─── EXCERPTED PASSAGE ───

Before starting

In homework 1, you wrote a classifier that conformed to the LASSO API. We'll see now how conforming to an API allows us to tap into other resources. If you did not make any violations of the API, the next few steps should be easy.

What we are going to do is remove the learner wrapper, and turn our programs into Web Services. We're going to utilize SOAP to help us with this. You do not need to know anything about web services or SOAP to proceed. We will be using the AXIS SOAP Implementation for Java and the gSOAP implementation for C++. Download the plug-in code here here (Java) (C++) Please use ONLY these libraries, as there are some bugs in AXIS which I have fixed, and without these changes in the custom version, you will have problems.

Important: This code has only been tested on Solaris (cse), Linux and MacOS X. It may work on Windows, but I have not personally tested this.

Important #2: It is probably best to run this on a cse machine, because issues such as firewalls and/or slow connection speeds may cause problems for you.

Important #3: Test your code first on the command line. Use LearnerWrapper, run simple sanity checks, etc. It is MUCH easier to debug on the command line than in the web service.

Important #4: Don't bang your head against the wall for hours on plugging-in issues. This process really should not be time-intensive. A simple e-mail to the TA or coming in during office hours for five minutes might save you hours if you're stuck!

───

| AIM 1 |
Reproduce the passage from the setup instructions above verbatim, from "Important #4: Don't" up to and including "if you're stuck!".
| AIM 2 |
Render this sentence from the setup instructions above into Spanish: "You do not need to know anything about web services or SOAP to proceed."

─── EXTRACTED ENTRIES ───

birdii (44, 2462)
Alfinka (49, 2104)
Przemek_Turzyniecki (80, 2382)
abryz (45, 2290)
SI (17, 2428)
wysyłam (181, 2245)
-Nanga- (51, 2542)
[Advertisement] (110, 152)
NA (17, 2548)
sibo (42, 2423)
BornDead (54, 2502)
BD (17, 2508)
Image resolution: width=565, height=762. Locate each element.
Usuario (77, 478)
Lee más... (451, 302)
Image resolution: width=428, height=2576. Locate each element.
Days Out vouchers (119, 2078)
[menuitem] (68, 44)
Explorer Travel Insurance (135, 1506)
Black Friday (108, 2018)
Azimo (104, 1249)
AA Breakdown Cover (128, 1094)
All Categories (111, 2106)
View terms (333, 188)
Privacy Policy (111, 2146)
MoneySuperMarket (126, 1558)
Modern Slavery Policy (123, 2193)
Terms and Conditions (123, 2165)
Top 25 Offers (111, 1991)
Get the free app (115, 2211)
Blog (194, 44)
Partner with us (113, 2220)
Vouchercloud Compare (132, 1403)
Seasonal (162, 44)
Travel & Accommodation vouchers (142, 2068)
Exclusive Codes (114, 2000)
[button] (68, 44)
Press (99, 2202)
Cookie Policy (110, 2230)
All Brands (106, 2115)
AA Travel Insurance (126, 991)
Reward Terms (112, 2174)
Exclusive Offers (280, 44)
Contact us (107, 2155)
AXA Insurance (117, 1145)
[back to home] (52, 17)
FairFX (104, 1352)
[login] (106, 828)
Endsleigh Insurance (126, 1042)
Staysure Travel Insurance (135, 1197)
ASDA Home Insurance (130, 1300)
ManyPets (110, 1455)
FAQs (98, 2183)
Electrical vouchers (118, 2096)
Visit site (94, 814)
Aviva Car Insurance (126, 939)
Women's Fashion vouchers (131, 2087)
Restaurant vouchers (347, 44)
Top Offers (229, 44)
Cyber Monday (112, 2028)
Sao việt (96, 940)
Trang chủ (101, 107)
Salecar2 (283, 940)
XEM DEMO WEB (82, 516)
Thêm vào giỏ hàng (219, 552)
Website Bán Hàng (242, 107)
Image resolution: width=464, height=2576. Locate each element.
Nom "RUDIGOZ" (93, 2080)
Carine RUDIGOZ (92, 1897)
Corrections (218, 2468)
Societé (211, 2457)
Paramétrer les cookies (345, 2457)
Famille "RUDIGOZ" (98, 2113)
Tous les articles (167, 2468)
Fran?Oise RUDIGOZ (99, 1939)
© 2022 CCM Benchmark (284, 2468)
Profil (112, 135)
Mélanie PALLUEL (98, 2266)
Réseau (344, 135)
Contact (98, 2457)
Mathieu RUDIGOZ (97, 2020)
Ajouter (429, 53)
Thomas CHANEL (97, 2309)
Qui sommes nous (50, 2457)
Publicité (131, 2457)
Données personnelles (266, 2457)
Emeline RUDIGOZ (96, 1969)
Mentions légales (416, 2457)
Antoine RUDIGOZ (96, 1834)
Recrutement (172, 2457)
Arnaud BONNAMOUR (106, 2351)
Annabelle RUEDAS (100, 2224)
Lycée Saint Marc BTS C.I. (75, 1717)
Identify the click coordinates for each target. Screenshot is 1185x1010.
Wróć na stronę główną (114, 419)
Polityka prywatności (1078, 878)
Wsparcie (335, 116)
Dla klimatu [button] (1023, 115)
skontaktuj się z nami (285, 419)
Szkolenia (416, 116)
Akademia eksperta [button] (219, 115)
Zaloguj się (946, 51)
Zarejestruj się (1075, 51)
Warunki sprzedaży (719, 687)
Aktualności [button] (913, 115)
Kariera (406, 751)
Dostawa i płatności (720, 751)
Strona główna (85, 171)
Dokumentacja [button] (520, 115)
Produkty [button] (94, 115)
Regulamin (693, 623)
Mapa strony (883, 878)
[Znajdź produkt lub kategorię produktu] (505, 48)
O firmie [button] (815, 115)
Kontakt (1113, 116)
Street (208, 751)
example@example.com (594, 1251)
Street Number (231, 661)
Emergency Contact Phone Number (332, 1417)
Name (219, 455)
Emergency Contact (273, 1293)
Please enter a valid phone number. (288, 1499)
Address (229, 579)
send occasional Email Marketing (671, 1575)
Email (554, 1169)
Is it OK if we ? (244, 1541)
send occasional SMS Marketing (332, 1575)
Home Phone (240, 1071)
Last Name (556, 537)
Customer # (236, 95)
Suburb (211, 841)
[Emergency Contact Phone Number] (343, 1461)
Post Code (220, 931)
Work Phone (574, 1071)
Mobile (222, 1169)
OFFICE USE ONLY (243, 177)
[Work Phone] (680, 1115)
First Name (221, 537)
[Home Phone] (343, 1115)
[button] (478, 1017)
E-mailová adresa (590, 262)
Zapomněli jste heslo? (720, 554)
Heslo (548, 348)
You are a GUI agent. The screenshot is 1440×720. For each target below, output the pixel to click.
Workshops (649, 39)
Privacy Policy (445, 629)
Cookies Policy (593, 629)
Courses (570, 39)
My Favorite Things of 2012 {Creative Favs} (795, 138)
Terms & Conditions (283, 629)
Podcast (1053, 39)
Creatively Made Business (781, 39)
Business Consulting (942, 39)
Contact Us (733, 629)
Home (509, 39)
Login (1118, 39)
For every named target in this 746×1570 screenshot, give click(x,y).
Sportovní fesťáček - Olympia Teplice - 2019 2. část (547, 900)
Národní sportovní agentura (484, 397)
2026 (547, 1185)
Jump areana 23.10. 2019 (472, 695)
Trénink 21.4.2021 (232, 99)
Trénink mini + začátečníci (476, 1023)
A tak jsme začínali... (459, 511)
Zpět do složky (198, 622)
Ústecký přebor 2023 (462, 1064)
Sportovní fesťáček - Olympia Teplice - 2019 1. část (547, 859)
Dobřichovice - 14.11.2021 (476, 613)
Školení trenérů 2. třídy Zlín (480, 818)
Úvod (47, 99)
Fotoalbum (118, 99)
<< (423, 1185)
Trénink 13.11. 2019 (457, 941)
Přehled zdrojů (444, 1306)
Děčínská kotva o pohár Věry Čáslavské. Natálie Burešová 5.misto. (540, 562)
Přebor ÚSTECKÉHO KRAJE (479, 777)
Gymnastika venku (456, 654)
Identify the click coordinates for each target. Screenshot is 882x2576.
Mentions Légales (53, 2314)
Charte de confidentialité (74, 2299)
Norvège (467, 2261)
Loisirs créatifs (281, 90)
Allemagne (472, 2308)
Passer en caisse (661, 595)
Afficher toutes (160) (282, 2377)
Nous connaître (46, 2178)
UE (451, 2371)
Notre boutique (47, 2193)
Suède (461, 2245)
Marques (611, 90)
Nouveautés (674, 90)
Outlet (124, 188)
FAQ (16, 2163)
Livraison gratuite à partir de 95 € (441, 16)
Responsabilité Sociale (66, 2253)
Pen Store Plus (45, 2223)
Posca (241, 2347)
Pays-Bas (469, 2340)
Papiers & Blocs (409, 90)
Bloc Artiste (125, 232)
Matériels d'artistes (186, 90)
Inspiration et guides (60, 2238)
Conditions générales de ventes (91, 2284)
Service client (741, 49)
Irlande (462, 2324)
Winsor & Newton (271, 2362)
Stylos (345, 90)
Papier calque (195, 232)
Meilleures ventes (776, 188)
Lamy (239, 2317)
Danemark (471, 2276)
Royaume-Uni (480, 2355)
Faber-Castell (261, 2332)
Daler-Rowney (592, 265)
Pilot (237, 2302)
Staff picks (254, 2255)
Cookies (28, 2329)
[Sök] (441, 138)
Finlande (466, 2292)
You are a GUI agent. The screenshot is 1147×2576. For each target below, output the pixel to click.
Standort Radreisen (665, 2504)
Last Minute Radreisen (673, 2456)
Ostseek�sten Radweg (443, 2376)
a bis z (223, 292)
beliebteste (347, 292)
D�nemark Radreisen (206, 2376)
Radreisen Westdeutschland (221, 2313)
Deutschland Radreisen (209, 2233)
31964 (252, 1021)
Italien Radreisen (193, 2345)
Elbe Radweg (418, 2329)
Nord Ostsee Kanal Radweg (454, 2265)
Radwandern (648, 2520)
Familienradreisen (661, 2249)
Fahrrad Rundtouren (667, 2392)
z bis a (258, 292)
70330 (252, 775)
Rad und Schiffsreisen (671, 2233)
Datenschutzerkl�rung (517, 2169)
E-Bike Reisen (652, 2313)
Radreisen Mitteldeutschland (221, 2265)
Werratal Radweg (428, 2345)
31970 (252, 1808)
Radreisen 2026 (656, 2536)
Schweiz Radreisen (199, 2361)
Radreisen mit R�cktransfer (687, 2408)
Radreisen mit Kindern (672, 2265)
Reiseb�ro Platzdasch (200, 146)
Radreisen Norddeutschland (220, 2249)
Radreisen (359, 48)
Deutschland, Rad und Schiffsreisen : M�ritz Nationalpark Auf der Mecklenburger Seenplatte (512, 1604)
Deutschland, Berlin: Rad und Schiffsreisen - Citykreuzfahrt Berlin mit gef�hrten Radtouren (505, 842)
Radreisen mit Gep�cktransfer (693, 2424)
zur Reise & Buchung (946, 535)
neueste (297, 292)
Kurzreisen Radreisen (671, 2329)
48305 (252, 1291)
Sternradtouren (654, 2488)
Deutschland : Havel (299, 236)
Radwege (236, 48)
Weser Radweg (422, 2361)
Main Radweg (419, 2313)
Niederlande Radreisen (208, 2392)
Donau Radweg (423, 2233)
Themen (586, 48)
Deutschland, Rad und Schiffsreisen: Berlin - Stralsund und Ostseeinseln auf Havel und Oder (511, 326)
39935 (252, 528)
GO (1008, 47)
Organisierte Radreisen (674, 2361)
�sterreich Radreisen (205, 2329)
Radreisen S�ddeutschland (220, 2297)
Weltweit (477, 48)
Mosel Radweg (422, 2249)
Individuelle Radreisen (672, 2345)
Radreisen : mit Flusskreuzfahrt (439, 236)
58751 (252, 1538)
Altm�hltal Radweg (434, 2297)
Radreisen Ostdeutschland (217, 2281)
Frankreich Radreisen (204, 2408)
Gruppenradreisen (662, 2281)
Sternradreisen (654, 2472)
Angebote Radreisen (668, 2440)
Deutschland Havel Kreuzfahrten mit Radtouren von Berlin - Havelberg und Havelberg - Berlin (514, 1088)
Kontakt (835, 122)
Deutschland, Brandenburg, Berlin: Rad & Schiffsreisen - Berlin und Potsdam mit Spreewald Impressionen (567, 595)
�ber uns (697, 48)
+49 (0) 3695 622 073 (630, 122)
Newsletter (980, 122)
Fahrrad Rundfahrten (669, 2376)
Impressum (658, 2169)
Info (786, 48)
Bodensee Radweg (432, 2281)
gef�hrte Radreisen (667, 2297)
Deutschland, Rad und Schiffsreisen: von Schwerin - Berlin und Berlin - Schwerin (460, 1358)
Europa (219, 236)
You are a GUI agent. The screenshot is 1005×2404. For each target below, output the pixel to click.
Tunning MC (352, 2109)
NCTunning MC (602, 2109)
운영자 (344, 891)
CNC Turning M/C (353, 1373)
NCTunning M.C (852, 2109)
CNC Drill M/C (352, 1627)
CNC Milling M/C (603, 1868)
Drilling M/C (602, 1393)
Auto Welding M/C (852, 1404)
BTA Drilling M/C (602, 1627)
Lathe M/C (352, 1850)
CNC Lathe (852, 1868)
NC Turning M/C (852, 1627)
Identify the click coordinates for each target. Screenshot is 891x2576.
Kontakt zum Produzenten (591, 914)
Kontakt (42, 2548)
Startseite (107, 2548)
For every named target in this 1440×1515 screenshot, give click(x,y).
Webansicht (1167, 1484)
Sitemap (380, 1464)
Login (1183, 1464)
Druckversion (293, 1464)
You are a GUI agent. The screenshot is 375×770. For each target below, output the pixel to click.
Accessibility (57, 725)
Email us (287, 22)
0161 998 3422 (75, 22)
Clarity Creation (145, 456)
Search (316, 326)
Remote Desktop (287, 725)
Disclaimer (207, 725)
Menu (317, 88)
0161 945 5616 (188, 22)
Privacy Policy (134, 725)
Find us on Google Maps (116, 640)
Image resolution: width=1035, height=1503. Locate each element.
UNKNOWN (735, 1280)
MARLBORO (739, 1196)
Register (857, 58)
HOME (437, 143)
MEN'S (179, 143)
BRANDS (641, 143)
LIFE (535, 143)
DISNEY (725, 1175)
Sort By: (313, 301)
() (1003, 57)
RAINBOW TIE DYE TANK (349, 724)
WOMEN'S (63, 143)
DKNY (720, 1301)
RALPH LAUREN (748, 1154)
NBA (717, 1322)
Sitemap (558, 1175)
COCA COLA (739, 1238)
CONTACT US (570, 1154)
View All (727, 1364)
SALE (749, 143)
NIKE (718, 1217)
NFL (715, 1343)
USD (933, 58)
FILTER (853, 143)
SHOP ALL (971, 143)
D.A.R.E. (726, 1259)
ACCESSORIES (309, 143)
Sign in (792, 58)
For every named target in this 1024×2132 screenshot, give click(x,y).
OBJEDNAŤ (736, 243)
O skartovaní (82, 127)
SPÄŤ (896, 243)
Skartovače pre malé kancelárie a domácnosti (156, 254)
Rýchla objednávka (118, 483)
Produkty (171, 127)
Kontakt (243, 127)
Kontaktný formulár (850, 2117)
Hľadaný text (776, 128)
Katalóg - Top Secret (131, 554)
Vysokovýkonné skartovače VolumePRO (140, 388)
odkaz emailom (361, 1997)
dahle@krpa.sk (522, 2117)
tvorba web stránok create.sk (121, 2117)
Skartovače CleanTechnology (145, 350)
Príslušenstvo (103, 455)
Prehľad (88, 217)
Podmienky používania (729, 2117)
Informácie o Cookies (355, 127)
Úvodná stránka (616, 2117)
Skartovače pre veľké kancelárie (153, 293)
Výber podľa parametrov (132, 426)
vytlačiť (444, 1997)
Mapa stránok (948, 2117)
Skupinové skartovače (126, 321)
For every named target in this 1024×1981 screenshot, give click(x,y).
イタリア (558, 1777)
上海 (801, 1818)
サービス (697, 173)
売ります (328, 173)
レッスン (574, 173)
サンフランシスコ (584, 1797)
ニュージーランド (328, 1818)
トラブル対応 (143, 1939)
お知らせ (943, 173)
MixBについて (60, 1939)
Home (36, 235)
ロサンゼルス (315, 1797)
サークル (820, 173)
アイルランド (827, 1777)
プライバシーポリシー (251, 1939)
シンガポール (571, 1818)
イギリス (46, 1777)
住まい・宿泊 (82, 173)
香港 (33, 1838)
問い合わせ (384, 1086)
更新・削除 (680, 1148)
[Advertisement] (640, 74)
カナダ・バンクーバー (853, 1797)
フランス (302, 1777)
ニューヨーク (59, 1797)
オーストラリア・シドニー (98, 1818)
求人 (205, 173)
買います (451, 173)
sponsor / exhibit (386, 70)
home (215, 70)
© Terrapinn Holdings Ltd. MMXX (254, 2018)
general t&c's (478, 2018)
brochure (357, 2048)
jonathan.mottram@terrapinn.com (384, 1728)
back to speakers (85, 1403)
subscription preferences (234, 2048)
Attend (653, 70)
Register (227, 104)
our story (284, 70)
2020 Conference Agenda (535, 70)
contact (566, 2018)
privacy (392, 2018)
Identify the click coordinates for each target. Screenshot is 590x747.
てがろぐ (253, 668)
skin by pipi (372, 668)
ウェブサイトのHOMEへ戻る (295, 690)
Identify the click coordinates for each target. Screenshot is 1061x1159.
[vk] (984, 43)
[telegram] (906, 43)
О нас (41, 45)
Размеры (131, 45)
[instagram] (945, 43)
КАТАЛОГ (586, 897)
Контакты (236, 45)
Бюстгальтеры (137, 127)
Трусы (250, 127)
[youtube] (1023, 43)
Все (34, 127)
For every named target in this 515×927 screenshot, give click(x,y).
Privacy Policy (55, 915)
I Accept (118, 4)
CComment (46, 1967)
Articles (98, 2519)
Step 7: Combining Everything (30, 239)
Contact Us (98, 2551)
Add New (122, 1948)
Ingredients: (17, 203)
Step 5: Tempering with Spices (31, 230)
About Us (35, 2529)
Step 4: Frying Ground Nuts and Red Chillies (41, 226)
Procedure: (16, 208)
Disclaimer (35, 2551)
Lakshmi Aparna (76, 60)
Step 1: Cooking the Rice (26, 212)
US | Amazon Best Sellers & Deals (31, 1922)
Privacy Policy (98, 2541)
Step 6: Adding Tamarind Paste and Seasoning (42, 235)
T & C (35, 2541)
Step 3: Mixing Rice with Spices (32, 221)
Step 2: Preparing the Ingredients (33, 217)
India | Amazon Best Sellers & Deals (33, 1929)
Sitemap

───

| RESULT 1 |
Important #4: Don't bang your head against the wall for hours on plugging-in issues. This process really should not be time-intensive. A simple e-mail to the TA or coming in during office hours for five minutes might save you hours if you're stuck!

| RESULT 2 |
No necesitas saber nada sobre servicios web ni sobre SOAP para continuar.